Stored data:
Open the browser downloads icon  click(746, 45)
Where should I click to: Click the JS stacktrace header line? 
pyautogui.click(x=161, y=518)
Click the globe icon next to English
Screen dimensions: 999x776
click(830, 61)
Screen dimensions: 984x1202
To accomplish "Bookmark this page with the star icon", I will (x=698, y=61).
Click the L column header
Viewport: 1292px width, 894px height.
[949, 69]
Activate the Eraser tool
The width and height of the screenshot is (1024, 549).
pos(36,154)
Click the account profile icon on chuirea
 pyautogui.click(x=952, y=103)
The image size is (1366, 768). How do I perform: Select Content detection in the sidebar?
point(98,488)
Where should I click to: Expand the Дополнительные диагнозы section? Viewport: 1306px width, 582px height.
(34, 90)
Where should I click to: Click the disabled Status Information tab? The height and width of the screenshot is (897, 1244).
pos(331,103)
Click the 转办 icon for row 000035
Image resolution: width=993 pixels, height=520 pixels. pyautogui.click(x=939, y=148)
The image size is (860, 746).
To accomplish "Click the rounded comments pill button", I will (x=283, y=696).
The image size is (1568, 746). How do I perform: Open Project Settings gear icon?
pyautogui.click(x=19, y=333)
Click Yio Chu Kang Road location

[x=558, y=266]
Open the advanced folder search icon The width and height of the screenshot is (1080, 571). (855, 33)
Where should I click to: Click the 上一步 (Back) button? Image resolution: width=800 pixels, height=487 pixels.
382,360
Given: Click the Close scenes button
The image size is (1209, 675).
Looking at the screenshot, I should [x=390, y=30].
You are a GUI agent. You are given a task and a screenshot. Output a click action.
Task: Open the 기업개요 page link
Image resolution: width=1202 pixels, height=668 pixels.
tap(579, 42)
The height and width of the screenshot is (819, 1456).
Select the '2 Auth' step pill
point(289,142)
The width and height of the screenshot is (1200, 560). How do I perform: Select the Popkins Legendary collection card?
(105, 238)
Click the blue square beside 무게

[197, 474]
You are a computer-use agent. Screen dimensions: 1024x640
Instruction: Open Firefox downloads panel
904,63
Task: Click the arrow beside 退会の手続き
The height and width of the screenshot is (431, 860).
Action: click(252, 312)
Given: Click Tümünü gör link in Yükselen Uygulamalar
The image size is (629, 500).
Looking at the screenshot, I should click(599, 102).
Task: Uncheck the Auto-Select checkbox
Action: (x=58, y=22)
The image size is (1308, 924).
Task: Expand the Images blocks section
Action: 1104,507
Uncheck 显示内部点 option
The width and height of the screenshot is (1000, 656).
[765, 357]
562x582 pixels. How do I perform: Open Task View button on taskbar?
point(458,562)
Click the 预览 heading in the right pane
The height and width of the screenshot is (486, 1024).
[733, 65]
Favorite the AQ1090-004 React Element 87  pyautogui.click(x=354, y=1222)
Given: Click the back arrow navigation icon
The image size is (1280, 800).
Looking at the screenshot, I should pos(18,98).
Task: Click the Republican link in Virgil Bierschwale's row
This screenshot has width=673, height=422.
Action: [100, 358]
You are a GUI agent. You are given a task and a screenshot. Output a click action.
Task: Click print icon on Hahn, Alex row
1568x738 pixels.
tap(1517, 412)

### [Goal of the exercise]
Where the data above reaches the line holding "You are a computer-use", begin printing, and stop after the line holding "Task: Click the Republican". Each line must be reproduced exactly, with nothing else added.

### [Solution to this problem]
You are a computer-use agent. Screen dimensions: 1024x640
Instruction: Open Firefox downloads panel
904,63
Task: Click the arrow beside 退会の手続き
The height and width of the screenshot is (431, 860).
Action: click(252, 312)
Given: Click Tümünü gör link in Yükselen Uygulamalar
The image size is (629, 500).
Looking at the screenshot, I should click(599, 102).
Task: Uncheck the Auto-Select checkbox
Action: (x=58, y=22)
The image size is (1308, 924).
Task: Expand the Images blocks section
Action: 1104,507
Uncheck 显示内部点 option
The width and height of the screenshot is (1000, 656).
[765, 357]
562x582 pixels. How do I perform: Open Task View button on taskbar?
point(458,562)
Click the 预览 heading in the right pane
The height and width of the screenshot is (486, 1024).
[733, 65]
Favorite the AQ1090-004 React Element 87  pyautogui.click(x=354, y=1222)
Given: Click the back arrow navigation icon
The image size is (1280, 800).
Looking at the screenshot, I should pos(18,98).
Task: Click the Republican link in Virgil Bierschwale's row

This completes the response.